As can be seen in Fig. 3, the dielectric loss decreases as the concentration of dextran and HA increases. This decrease in ε″ originates from a decrease of the amplitude of the rotational relaxation peak and indicates that fewer water molecules exhibit bulklike rotational dynamics. Following previous practice (11), we extract the amplitude of the rotational relaxation peak (see the Supporting Material). This amplitude is proportional to the detected concentration of bulklike water molecules, c_b. From the difference between the analytical (total) water concentration, $c_{{\text{H}}_2\text{O}}$, and c_b, we obtain the fraction of water molecules that have significantly longer rotational correlation times than bulk-like water, $f_{s,\text{THz}}=\left(\left(c_{{\text{H}}_2\text{O}}-c_{\text{b}}\right)/c_{{\text{H}}_2\text{O}}\right).$ The thus-obtained fraction of slow water molecules (Fig. 2) is consistent with the f_s,IR values.

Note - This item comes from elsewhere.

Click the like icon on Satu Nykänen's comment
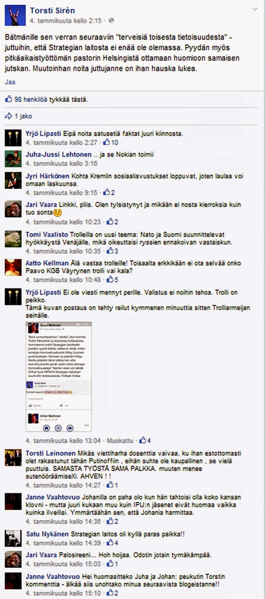The image size is (266, 599). point(110,543)
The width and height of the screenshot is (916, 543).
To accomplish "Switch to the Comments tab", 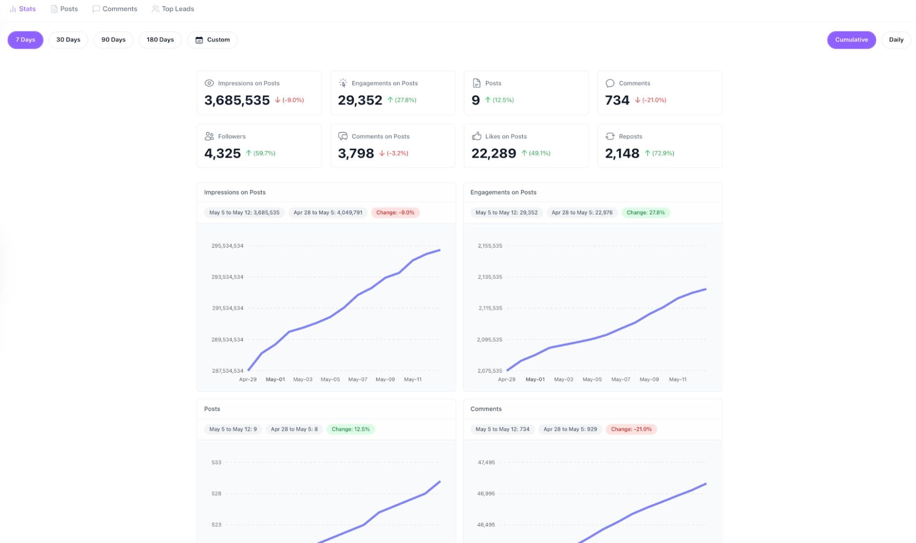I will pos(115,9).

Due to the high viscosity of these solutions, the applicable concentration range is limited to low polysaccharide concentrations (i.e., ≤3% for HA and ≤6% for dextran).

One salient feature of the experiments is that the two techniques probe rotations around different axes of the water molecule. That is, fs-IR experiments measure the rotation of the OD vector of HOD molecules, whereas THz experiments probe the rotation of the permanent electric dipole of water. Whereas for salt solutions both approaches are observed to give different results, due to local anisotropy induced by the ions (11), in this study both experiments yield the same fraction of water molecules that is slowed down. This finding indicates that the rotation of the water molecules hydrating the polysaccharide is slowed down isotropically (compared to bulk-water). Hence, we find no evidence for distinct types of hydrogen-bond-donating or -accepting water molecules around the saccharides.

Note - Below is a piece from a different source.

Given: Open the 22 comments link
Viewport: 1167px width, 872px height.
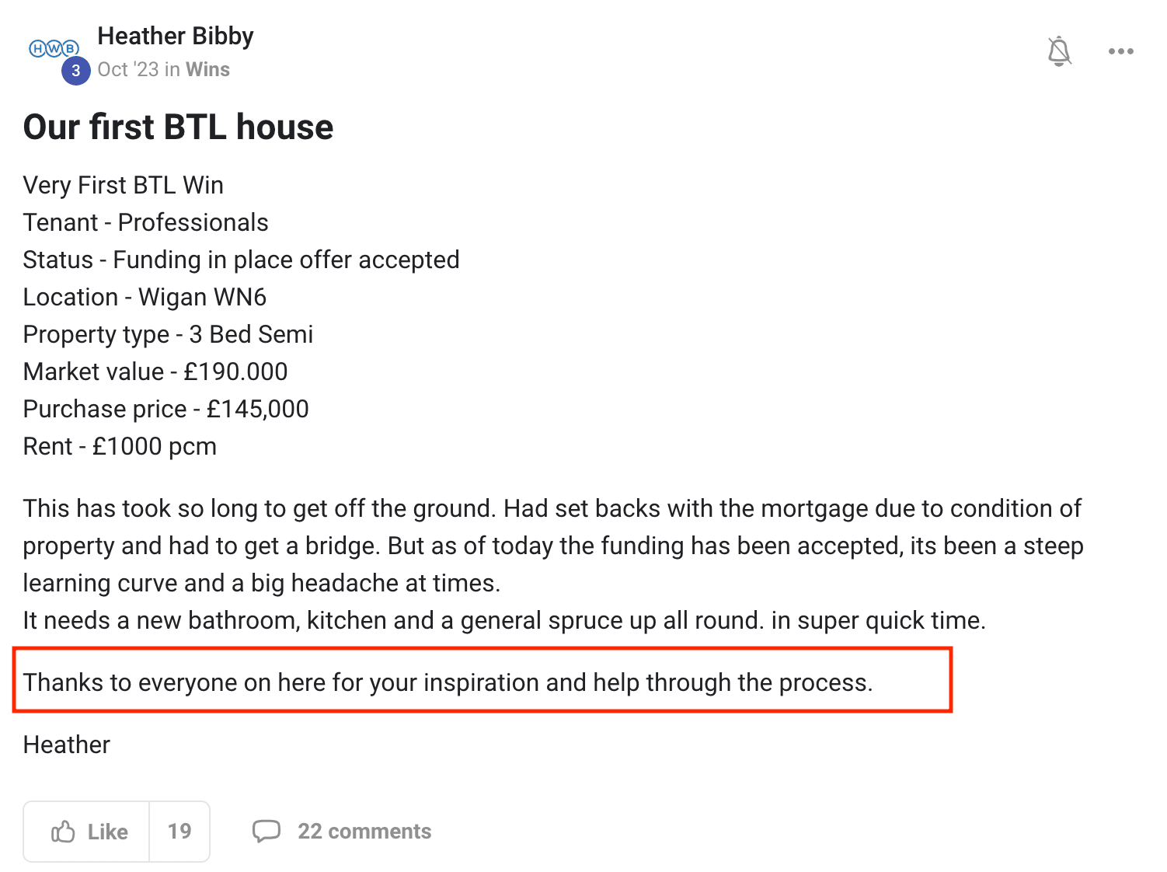Looking at the screenshot, I should coord(364,831).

We can readily relate the observed f_s values to hydration numbers, i.e., the number of slow water molecules per disaccharide unit. For HA we find 15 ± 3 water molecules per disaccharide to be affected. This finding is in remarkably good agreement with results using differential scanning calorimetry that reveal ∼15 tightly bound water molecules per disaccharide unit (14,15). The hydration number is further consistent with 10–15 water molecules in the hydration shell, as inferred from molecular-dynamics simulations (16). For aqueous solutions of dextran, we determine 11 ± 3 water molecules in the hydration shell to be slowed down. Comparison of the two polysaccharides shows that their hydration and thus interaction with water is rather similar within the experimental uncertainty and seems to be a common feature of hydrophilic carbohydrates. In fact, the slightly larger hydration number for HA might be due to its ionic nature (dextran is neutral), i.e., the charged carboxylic group and/or the Na⁺ ions additionally slow down some water molecules. Thus, from the study of water mobility in polysaccharide solution, we find no evidence for exceptional binding of water by HA and the hydration appears to be similar to another polysaccharide, dextran. Therefore, the peculiar hydrodynamic behavior of HA appears not to be related to its hydration.